- Directions for this task: What's required is a verbatim printout of all the data.

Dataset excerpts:

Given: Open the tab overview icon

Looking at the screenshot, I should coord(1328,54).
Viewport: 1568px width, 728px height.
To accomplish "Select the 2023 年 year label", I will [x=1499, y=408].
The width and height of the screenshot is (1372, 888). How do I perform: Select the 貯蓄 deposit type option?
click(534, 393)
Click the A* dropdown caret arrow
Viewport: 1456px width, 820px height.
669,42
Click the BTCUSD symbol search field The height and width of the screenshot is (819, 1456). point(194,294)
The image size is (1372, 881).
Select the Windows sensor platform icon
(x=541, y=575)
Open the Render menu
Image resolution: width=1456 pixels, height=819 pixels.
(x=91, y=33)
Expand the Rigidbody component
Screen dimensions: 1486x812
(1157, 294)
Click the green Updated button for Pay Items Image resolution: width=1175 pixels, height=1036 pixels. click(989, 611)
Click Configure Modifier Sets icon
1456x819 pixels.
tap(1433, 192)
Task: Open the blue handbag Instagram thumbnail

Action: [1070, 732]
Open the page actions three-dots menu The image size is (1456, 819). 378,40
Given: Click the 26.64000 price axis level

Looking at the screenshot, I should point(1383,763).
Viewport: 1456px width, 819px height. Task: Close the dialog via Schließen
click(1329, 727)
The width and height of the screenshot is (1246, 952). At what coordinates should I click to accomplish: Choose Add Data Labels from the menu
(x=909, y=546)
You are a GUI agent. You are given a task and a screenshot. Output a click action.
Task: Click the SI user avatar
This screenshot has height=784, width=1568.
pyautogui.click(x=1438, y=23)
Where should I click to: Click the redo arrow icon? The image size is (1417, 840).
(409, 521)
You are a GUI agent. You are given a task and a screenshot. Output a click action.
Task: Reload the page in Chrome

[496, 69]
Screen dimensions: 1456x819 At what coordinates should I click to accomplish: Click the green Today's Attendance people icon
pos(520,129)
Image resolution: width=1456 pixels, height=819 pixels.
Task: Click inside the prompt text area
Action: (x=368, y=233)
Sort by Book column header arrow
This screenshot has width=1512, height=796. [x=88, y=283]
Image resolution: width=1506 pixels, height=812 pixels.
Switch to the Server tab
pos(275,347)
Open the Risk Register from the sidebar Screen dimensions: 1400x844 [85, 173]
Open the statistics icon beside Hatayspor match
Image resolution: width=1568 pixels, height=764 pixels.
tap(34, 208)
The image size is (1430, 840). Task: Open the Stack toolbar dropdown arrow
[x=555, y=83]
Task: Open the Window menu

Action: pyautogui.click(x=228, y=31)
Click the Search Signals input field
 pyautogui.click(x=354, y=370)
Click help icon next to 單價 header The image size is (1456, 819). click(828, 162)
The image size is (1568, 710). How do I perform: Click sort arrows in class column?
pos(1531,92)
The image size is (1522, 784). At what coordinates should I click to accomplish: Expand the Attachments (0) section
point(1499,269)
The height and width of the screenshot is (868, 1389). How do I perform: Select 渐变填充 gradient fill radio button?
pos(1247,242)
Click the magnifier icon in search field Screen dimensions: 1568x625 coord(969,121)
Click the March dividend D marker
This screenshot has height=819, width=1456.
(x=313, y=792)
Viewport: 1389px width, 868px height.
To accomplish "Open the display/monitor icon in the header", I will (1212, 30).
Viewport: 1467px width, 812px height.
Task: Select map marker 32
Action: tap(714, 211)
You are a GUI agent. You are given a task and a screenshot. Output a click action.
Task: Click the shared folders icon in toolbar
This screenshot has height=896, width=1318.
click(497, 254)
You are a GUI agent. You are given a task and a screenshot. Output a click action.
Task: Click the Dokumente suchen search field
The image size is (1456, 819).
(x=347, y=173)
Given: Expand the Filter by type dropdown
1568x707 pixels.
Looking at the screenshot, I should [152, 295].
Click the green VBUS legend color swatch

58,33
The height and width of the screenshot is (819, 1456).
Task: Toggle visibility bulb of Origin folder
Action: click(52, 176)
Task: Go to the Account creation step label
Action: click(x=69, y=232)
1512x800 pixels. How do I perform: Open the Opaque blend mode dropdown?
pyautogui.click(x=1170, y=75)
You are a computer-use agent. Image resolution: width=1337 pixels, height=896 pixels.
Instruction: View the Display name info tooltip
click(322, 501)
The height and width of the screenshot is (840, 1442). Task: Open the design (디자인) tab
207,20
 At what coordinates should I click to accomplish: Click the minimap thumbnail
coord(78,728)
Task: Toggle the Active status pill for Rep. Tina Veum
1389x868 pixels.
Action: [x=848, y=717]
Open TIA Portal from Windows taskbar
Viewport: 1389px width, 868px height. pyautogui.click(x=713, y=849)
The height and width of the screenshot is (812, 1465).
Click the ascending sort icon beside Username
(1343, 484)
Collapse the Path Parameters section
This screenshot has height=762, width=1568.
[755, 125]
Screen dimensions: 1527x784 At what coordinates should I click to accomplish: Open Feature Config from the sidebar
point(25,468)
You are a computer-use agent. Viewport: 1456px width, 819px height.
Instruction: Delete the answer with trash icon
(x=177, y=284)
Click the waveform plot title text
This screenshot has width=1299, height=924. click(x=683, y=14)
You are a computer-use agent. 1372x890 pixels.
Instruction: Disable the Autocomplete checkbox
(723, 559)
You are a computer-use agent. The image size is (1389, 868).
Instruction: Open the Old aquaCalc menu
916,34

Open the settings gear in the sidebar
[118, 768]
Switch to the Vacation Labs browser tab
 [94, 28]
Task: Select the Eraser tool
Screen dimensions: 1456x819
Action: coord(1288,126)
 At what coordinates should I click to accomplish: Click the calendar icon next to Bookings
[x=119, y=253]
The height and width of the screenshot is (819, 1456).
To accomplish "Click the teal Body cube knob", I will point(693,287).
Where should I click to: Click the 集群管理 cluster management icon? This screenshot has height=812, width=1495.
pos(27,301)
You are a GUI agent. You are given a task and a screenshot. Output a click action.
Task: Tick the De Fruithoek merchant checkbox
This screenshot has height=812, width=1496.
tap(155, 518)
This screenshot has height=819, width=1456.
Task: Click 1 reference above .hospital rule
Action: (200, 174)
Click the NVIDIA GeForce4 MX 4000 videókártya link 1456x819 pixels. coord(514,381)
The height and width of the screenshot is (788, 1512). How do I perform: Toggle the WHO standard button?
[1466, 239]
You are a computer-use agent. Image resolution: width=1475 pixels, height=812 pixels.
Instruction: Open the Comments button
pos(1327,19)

- Written solution:
Given: Open the tab overview icon

Looking at the screenshot, I should coord(1328,54).
Viewport: 1568px width, 728px height.
To accomplish "Select the 2023 年 year label", I will [x=1499, y=408].
The width and height of the screenshot is (1372, 888). How do I perform: Select the 貯蓄 deposit type option?
click(534, 393)
Click the A* dropdown caret arrow
Viewport: 1456px width, 820px height.
669,42
Click the BTCUSD symbol search field The height and width of the screenshot is (819, 1456). point(194,294)
The image size is (1372, 881).
Select the Windows sensor platform icon
(x=541, y=575)
Open the Render menu
Image resolution: width=1456 pixels, height=819 pixels.
(x=91, y=33)
Expand the Rigidbody component
Screen dimensions: 1486x812
(1157, 294)
Click the green Updated button for Pay Items Image resolution: width=1175 pixels, height=1036 pixels. click(989, 611)
Click Configure Modifier Sets icon
1456x819 pixels.
tap(1433, 192)
Task: Open the blue handbag Instagram thumbnail

Action: [1070, 732]
Open the page actions three-dots menu The image size is (1456, 819). 378,40
Given: Click the 26.64000 price axis level

Looking at the screenshot, I should point(1383,763).
Viewport: 1456px width, 819px height. Task: Close the dialog via Schließen
click(1329, 727)
The width and height of the screenshot is (1246, 952). At what coordinates should I click to accomplish: Choose Add Data Labels from the menu
(x=909, y=546)
You are a GUI agent. You are given a task and a screenshot. Output a click action.
Task: Click the SI user avatar
This screenshot has height=784, width=1568.
pyautogui.click(x=1438, y=23)
Where should I click to: Click the redo arrow icon? The image size is (1417, 840).
(409, 521)
You are a GUI agent. You are given a task and a screenshot. Output a click action.
Task: Reload the page in Chrome

[496, 69]
Screen dimensions: 1456x819 At what coordinates should I click to accomplish: Click the green Today's Attendance people icon
pos(520,129)
Image resolution: width=1456 pixels, height=819 pixels.
Task: Click inside the prompt text area
Action: (x=368, y=233)
Sort by Book column header arrow
This screenshot has width=1512, height=796. [x=88, y=283]
Image resolution: width=1506 pixels, height=812 pixels.
Switch to the Server tab
pos(275,347)
Open the Risk Register from the sidebar Screen dimensions: 1400x844 [85, 173]
Open the statistics icon beside Hatayspor match
Image resolution: width=1568 pixels, height=764 pixels.
tap(34, 208)
The image size is (1430, 840). Task: Open the Stack toolbar dropdown arrow
[x=555, y=83]
Task: Open the Window menu

Action: pyautogui.click(x=228, y=31)
Click the Search Signals input field
 pyautogui.click(x=354, y=370)
Click help icon next to 單價 header The image size is (1456, 819). click(828, 162)
The image size is (1568, 710). How do I perform: Click sort arrows in class column?
pos(1531,92)
The image size is (1522, 784). At what coordinates should I click to accomplish: Expand the Attachments (0) section
point(1499,269)
The height and width of the screenshot is (868, 1389). How do I perform: Select 渐变填充 gradient fill radio button?
pos(1247,242)
Click the magnifier icon in search field Screen dimensions: 1568x625 coord(969,121)
Click the March dividend D marker
This screenshot has height=819, width=1456.
(x=313, y=792)
Viewport: 1389px width, 868px height.
To accomplish "Open the display/monitor icon in the header", I will (1212, 30).
Viewport: 1467px width, 812px height.
Task: Select map marker 32
Action: tap(714, 211)
You are a GUI agent. You are given a task and a screenshot. Output a click action.
Task: Click the shared folders icon in toolbar
This screenshot has height=896, width=1318.
click(497, 254)
You are a GUI agent. You are given a task and a screenshot. Output a click action.
Task: Click the Dokumente suchen search field
The image size is (1456, 819).
(x=347, y=173)
Given: Expand the Filter by type dropdown
1568x707 pixels.
Looking at the screenshot, I should [152, 295].
Click the green VBUS legend color swatch

58,33
The height and width of the screenshot is (819, 1456).
Task: Toggle visibility bulb of Origin folder
Action: click(52, 176)
Task: Go to the Account creation step label
Action: click(x=69, y=232)
1512x800 pixels. How do I perform: Open the Opaque blend mode dropdown?
pyautogui.click(x=1170, y=75)
You are a computer-use agent. Image resolution: width=1337 pixels, height=896 pixels.
Instruction: View the Display name info tooltip
click(322, 501)
The height and width of the screenshot is (840, 1442). Task: Open the design (디자인) tab
207,20
 At what coordinates should I click to accomplish: Click the minimap thumbnail
coord(78,728)
Task: Toggle the Active status pill for Rep. Tina Veum
1389x868 pixels.
Action: [x=848, y=717]
Open TIA Portal from Windows taskbar
Viewport: 1389px width, 868px height. pyautogui.click(x=713, y=849)
The height and width of the screenshot is (812, 1465).
Click the ascending sort icon beside Username
(1343, 484)
Collapse the Path Parameters section
This screenshot has height=762, width=1568.
[755, 125]
Screen dimensions: 1527x784 At what coordinates should I click to accomplish: Open Feature Config from the sidebar
point(25,468)
You are a computer-use agent. Viewport: 1456px width, 819px height.
Instruction: Delete the answer with trash icon
(x=177, y=284)
Click the waveform plot title text
This screenshot has width=1299, height=924. click(x=683, y=14)
You are a computer-use agent. 1372x890 pixels.
Instruction: Disable the Autocomplete checkbox
(723, 559)
You are a computer-use agent. The image size is (1389, 868).
Instruction: Open the Old aquaCalc menu
916,34

Open the settings gear in the sidebar
[118, 768]
Switch to the Vacation Labs browser tab
 [94, 28]
Task: Select the Eraser tool
Screen dimensions: 1456x819
Action: coord(1288,126)
 At what coordinates should I click to accomplish: Click the calendar icon next to Bookings
[x=119, y=253]
The height and width of the screenshot is (819, 1456).
To accomplish "Click the teal Body cube knob", I will point(693,287).
Where should I click to: Click the 集群管理 cluster management icon? This screenshot has height=812, width=1495.
pos(27,301)
You are a GUI agent. You are given a task and a screenshot. Output a click action.
Task: Tick the De Fruithoek merchant checkbox
This screenshot has height=812, width=1496.
tap(155, 518)
This screenshot has height=819, width=1456.
Task: Click 1 reference above .hospital rule
Action: (200, 174)
Click the NVIDIA GeForce4 MX 4000 videókártya link 1456x819 pixels. coord(514,381)
The height and width of the screenshot is (788, 1512). How do I perform: Toggle the WHO standard button?
[1466, 239]
You are a computer-use agent. Image resolution: width=1475 pixels, height=812 pixels.
Instruction: Open the Comments button
pos(1327,19)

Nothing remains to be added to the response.